Saved entries:

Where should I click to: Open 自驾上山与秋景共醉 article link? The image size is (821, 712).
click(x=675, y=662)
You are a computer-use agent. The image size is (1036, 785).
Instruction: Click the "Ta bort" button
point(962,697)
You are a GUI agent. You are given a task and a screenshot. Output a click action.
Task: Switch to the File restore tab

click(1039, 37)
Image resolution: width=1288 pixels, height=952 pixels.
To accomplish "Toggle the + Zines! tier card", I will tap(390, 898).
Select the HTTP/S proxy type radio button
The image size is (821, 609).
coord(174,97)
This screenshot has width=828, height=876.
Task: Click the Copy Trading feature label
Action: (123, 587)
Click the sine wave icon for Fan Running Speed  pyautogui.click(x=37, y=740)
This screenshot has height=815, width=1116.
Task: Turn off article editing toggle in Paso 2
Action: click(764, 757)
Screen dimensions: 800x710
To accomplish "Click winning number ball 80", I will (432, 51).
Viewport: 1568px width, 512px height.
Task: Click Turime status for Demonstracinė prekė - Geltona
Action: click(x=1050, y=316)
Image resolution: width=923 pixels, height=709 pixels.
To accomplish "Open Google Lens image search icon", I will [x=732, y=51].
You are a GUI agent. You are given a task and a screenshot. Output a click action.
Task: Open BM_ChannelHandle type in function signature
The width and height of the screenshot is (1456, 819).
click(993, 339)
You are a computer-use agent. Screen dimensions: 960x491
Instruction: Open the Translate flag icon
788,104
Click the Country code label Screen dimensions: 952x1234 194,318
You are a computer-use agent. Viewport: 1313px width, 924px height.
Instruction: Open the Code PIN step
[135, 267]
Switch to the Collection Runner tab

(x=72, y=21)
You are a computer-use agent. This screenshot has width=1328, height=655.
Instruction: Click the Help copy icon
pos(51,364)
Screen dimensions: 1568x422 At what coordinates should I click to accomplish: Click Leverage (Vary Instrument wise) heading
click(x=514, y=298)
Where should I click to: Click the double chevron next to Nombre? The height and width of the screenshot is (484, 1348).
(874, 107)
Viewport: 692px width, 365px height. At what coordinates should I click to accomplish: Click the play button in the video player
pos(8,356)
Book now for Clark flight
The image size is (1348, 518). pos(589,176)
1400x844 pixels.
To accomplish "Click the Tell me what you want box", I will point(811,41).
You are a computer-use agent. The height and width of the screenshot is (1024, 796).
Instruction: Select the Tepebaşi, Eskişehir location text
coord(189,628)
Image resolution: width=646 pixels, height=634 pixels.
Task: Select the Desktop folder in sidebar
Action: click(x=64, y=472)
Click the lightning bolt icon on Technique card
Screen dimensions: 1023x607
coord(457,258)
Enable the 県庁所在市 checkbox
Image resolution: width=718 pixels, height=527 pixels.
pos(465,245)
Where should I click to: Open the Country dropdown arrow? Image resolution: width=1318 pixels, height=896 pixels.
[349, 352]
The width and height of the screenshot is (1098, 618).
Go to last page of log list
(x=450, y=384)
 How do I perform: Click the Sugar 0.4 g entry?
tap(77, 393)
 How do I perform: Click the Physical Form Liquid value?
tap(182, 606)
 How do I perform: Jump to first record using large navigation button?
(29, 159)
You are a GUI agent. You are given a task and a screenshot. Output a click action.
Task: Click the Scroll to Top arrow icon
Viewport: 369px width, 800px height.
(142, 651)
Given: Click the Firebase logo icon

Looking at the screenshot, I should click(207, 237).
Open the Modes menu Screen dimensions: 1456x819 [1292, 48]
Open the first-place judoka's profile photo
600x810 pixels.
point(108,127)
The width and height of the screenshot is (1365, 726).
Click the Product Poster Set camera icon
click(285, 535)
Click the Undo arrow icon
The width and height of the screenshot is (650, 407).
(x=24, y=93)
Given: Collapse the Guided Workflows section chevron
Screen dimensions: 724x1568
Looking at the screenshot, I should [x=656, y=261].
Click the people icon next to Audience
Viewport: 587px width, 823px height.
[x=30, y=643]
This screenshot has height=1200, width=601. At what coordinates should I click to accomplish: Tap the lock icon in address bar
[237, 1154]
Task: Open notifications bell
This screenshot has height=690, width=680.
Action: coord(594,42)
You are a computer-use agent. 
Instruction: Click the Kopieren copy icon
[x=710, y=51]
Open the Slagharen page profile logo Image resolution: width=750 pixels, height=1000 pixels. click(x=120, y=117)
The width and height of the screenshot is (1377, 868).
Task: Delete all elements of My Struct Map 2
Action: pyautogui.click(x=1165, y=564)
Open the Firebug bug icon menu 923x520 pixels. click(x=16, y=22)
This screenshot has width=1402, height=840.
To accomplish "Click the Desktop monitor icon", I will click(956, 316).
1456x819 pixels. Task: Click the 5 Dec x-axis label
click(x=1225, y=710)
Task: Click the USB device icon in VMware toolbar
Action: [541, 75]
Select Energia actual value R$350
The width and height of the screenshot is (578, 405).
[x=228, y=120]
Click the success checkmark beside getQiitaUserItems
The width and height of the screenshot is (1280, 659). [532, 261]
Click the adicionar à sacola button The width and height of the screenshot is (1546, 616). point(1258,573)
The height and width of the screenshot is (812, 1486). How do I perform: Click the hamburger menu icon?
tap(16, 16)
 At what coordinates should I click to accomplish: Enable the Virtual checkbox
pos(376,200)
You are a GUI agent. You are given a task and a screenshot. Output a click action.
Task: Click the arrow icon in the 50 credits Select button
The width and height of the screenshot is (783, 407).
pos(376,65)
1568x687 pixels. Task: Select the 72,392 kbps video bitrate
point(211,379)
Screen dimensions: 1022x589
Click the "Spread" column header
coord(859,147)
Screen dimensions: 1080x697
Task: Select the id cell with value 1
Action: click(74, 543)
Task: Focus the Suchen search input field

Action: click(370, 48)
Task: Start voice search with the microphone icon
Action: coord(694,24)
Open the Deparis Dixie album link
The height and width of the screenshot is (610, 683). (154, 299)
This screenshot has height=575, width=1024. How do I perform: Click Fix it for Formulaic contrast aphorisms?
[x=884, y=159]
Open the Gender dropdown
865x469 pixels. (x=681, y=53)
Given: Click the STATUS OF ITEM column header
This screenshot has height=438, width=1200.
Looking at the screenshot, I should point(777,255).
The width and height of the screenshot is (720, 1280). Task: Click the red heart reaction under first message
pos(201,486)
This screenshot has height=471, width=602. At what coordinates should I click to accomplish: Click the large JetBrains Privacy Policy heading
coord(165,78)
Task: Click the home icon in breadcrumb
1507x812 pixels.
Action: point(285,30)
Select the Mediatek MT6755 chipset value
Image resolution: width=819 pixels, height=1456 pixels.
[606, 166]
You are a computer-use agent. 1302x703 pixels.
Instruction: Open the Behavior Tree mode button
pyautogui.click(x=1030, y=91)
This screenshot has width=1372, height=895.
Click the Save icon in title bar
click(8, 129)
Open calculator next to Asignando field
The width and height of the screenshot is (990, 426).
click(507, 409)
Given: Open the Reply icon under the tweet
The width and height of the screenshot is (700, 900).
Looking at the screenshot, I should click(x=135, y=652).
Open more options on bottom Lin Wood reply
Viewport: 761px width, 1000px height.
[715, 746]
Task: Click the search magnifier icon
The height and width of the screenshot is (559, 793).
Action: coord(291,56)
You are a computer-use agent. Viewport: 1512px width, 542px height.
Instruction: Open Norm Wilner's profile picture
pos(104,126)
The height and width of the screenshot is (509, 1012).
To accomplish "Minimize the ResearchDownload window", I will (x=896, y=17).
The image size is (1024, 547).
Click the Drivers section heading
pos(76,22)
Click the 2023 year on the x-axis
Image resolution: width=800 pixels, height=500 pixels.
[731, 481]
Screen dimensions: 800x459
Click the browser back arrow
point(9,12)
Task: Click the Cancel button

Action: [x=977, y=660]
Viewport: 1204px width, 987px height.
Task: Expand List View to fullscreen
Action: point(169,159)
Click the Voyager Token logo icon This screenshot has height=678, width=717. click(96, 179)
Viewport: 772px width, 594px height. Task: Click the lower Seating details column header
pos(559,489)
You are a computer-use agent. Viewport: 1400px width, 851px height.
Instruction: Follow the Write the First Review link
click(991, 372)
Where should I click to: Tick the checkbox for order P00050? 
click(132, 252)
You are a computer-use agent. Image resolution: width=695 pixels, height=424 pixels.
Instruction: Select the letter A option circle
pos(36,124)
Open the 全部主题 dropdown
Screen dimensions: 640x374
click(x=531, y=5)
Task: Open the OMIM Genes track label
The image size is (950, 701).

_TASK DIRECTIONS:_
Taking the lines above, repeat exactly those from the line that contains "Instruction: Click the Kopieren copy icon" through the line that contains "Screen dimensions: 1022x589", and both of those lines as well. Include nothing else.

_EXERCISE SOLUTION:_
Instruction: Click the Kopieren copy icon
[x=710, y=51]
Open the Slagharen page profile logo Image resolution: width=750 pixels, height=1000 pixels. click(x=120, y=117)
The width and height of the screenshot is (1377, 868).
Task: Delete all elements of My Struct Map 2
Action: pyautogui.click(x=1165, y=564)
Open the Firebug bug icon menu 923x520 pixels. click(x=16, y=22)
This screenshot has width=1402, height=840.
To accomplish "Click the Desktop monitor icon", I will click(956, 316).
1456x819 pixels. Task: Click the 5 Dec x-axis label
click(x=1225, y=710)
Task: Click the USB device icon in VMware toolbar
Action: [541, 75]
Select Energia actual value R$350
The width and height of the screenshot is (578, 405).
[x=228, y=120]
Click the success checkmark beside getQiitaUserItems
The width and height of the screenshot is (1280, 659). [532, 261]
Click the adicionar à sacola button The width and height of the screenshot is (1546, 616). point(1258,573)
The height and width of the screenshot is (812, 1486). How do I perform: Click the hamburger menu icon?
tap(16, 16)
 At what coordinates should I click to accomplish: Enable the Virtual checkbox
pos(376,200)
You are a GUI agent. You are given a task and a screenshot. Output a click action.
Task: Click the arrow icon in the 50 credits Select button
The width and height of the screenshot is (783, 407).
pos(376,65)
1568x687 pixels. Task: Select the 72,392 kbps video bitrate
point(211,379)
Screen dimensions: 1022x589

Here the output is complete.